Archive for April, 2008

New Year’s Revolution: Update

Friday, April 18th, 2008

A few weeks ago, we got a new dining room table.  It’s awesome.  It seats six comfortably, and fully-leafed, it can accommodate 10-12.  We have hosted a couple of big Shabbat dinners with friends and family, and this Saturday we’re hosting our first Passover seder.  The funny thing is, we’re still going to need a card table on the end, because we’re expecting 13 for dinner, my personal record for mouths to feed in one meal.

So, one goal down, nine to go…with a twist.

A couple of months ago, I decided to start thinking about maybe considering (in a very preliminary way) the inkling of a notion of possibly changing the course of my career…and becoming a rabbi. 

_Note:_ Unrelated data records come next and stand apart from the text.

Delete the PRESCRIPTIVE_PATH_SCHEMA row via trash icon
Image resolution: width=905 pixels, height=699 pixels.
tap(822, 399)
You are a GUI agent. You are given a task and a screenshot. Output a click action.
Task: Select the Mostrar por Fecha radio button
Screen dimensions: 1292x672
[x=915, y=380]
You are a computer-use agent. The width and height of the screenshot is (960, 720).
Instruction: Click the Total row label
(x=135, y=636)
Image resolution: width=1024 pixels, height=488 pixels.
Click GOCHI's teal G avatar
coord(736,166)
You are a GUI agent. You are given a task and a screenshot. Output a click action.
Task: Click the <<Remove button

Since then I’ve talked to my own rabbi and to rabbis at the three rabbinical schools he suggested I check out - JTS, Ziegler, and Hebrew College.  All the programs sound interesting, and all the rabbis gave me something different to focus on in preparing to apply, leaving me with a lot of work to do over the coming year, if I want to apply for admission to rabbinical school for the fall term of 2009.  And I do.  More than anything.

So to the extent I make this a cat blog and talk about myself, I imagine my journey to rabbinical school will predominate in the coming months.

Have you been down this road (or a similar radical career change / ecclesiastical calling), and can you tell me where the pitfalls are?  I’m all ears.

On Being Change, or, a Quarter’s Quandary

Thursday, April 17th, 2008

“You must be the change you wish to see in the world.”

–MK Gandhi

gandhi.jpggandhi.jpgI’m in a bit of a quandary.  Perhaps you can help me out.

Since late last night (while up past my bedtime to prepare for Passover) I’ve been thinking of the famous, bumper-worthy quote above.  It has resonated with me since the first time I encountered it (in a collection of quotes, or perhaps on a t-shirt), and that resonance deepened when I read Gandhi’s autobiography a few years ago. 

It is a simple and direct yet elegant and profound instruction on how to live one’s life meaningfully, mindfully, and deliberately.  It is also incredibly existentially demanding.

That’s the trouble I’m having…not whether I can be the change - which is challenging enough - but exactly what change I want to see.

Where do I begin?

Where do I cease?

Beginning is easier: I want to live in a world in which people are less attached to their possessions and more committed to their relationships.  This is the primary change I want to see, a world where spending time with someone is more laudable that spending money on someone, or even worse, spending money on yourself to impress someone.

More concrete: everyone stop working so much - and I mean long hours, not hard work, since who really works hard anymore? - in order to buy stuff for your spouse or kids to make up for the fact that you work so much.  Leave work at a decent hour, go home, hug your kids, and gaze into your wife’s eyes for a full, uninterrupted minute.  Your kids will remember your warmth long after they forget what PlayStation is.  Your wife will not miss the trinket you could have bought with your overtime.

That’s the change I want to see.  I think I can start being that.

What change do you want to see?  Why can’t you be that change right now?